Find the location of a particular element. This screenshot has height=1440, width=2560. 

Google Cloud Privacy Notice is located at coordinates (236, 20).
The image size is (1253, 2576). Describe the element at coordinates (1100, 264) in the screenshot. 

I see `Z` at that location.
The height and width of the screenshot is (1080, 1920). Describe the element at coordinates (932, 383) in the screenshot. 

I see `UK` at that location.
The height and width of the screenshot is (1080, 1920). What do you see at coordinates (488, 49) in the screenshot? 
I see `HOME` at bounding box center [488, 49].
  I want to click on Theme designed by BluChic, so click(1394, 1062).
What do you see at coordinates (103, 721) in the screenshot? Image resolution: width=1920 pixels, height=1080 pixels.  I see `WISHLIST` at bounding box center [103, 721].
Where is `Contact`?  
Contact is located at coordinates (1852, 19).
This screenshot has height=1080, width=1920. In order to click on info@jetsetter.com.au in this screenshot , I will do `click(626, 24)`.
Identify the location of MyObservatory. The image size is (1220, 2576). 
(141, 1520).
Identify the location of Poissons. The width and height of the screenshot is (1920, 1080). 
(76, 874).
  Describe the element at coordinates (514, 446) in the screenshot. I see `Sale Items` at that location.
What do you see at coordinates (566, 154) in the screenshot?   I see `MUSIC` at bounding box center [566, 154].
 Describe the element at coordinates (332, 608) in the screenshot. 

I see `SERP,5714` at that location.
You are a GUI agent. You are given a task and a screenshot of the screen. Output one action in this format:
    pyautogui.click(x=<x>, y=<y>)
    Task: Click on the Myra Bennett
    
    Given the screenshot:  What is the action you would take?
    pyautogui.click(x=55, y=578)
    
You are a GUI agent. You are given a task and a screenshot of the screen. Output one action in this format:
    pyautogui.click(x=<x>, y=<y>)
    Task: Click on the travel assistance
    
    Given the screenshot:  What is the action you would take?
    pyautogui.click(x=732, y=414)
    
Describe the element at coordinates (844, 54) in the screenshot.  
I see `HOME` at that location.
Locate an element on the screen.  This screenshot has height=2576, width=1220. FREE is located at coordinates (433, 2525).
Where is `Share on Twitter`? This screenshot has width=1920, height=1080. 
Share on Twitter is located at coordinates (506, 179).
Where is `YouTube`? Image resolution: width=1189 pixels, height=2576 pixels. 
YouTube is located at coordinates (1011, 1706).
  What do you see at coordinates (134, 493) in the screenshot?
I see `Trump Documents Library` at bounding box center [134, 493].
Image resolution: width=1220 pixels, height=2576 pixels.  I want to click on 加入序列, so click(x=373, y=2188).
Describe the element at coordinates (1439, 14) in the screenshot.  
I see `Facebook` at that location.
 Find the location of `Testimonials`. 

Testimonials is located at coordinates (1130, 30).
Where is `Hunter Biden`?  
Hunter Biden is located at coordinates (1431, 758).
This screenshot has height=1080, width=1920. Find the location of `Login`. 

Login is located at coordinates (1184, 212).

________________________________________

▸ **Task to complete**
Extract all of the records above and reproduce every line verbatim, without alteration.

▸ **Exercise output**
Find the location of a particular element. This screenshot has height=1440, width=2560. 

Google Cloud Privacy Notice is located at coordinates (236, 20).
The image size is (1253, 2576). Describe the element at coordinates (1100, 264) in the screenshot. 

I see `Z` at that location.
The height and width of the screenshot is (1080, 1920). Describe the element at coordinates (932, 383) in the screenshot. 

I see `UK` at that location.
The height and width of the screenshot is (1080, 1920). What do you see at coordinates (488, 49) in the screenshot? 
I see `HOME` at bounding box center [488, 49].
  I want to click on Theme designed by BluChic, so click(1394, 1062).
What do you see at coordinates (103, 721) in the screenshot? Image resolution: width=1920 pixels, height=1080 pixels.  I see `WISHLIST` at bounding box center [103, 721].
Where is `Contact`?  
Contact is located at coordinates (1852, 19).
This screenshot has height=1080, width=1920. In order to click on info@jetsetter.com.au in this screenshot , I will do `click(626, 24)`.
Identify the location of MyObservatory. The image size is (1220, 2576). 
(141, 1520).
Identify the location of Poissons. The width and height of the screenshot is (1920, 1080). 
(76, 874).
  Describe the element at coordinates (514, 446) in the screenshot. I see `Sale Items` at that location.
What do you see at coordinates (566, 154) in the screenshot?   I see `MUSIC` at bounding box center [566, 154].
 Describe the element at coordinates (332, 608) in the screenshot. 

I see `SERP,5714` at that location.
You are a GUI agent. You are given a task and a screenshot of the screen. Output one action in this format:
    pyautogui.click(x=<x>, y=<y>)
    Task: Click on the Myra Bennett
    
    Given the screenshot:  What is the action you would take?
    pyautogui.click(x=55, y=578)
    
You are a GUI agent. You are given a task and a screenshot of the screen. Output one action in this format:
    pyautogui.click(x=<x>, y=<y>)
    Task: Click on the travel assistance
    
    Given the screenshot:  What is the action you would take?
    pyautogui.click(x=732, y=414)
    
Describe the element at coordinates (844, 54) in the screenshot.  
I see `HOME` at that location.
Locate an element on the screen.  This screenshot has height=2576, width=1220. FREE is located at coordinates (433, 2525).
Where is `Share on Twitter`? This screenshot has width=1920, height=1080. 
Share on Twitter is located at coordinates (506, 179).
Where is `YouTube`? Image resolution: width=1189 pixels, height=2576 pixels. 
YouTube is located at coordinates (1011, 1706).
  What do you see at coordinates (134, 493) in the screenshot?
I see `Trump Documents Library` at bounding box center [134, 493].
Image resolution: width=1220 pixels, height=2576 pixels.  I want to click on 加入序列, so click(x=373, y=2188).
Describe the element at coordinates (1439, 14) in the screenshot.  
I see `Facebook` at that location.
 Find the location of `Testimonials`. 

Testimonials is located at coordinates (1130, 30).
Where is `Hunter Biden`?  
Hunter Biden is located at coordinates (1431, 758).
This screenshot has height=1080, width=1920. Find the location of `Login`. 

Login is located at coordinates (1184, 212).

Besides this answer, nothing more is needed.